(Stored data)
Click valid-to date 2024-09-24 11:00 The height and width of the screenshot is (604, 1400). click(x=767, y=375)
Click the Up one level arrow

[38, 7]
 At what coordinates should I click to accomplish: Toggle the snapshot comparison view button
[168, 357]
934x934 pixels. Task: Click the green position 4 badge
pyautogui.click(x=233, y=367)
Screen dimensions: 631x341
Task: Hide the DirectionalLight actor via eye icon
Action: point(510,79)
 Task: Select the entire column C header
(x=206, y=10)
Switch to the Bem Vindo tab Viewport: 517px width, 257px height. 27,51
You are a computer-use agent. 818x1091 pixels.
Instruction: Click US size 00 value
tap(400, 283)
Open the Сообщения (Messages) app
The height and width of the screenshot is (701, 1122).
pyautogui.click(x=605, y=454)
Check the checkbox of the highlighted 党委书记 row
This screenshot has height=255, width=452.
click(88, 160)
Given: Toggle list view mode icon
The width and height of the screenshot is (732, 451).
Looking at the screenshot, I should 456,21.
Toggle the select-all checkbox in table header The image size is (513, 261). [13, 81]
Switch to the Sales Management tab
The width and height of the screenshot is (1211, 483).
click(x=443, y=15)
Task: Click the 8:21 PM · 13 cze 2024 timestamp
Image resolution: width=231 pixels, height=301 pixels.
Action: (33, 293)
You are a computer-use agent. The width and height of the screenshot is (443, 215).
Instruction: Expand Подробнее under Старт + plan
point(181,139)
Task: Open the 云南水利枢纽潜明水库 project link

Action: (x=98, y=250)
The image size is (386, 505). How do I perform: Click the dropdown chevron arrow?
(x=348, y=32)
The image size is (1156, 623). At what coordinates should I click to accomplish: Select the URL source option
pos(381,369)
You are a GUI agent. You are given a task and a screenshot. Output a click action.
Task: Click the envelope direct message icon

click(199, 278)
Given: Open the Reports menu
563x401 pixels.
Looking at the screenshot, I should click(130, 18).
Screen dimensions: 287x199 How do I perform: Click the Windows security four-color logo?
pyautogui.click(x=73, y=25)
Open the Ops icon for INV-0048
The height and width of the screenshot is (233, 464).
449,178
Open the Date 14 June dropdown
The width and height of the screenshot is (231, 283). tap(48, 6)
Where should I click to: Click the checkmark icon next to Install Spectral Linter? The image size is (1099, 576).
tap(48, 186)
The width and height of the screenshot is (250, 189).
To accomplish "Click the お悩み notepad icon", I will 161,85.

**TASK PROMPT:**
Using the entries above, find all lines with "Switch". Copy them.

**YOUR RESPONSE:**
Switch to the Bem Vindo tab Viewport: 517px width, 257px height. 27,51
Switch to the Sales Management tab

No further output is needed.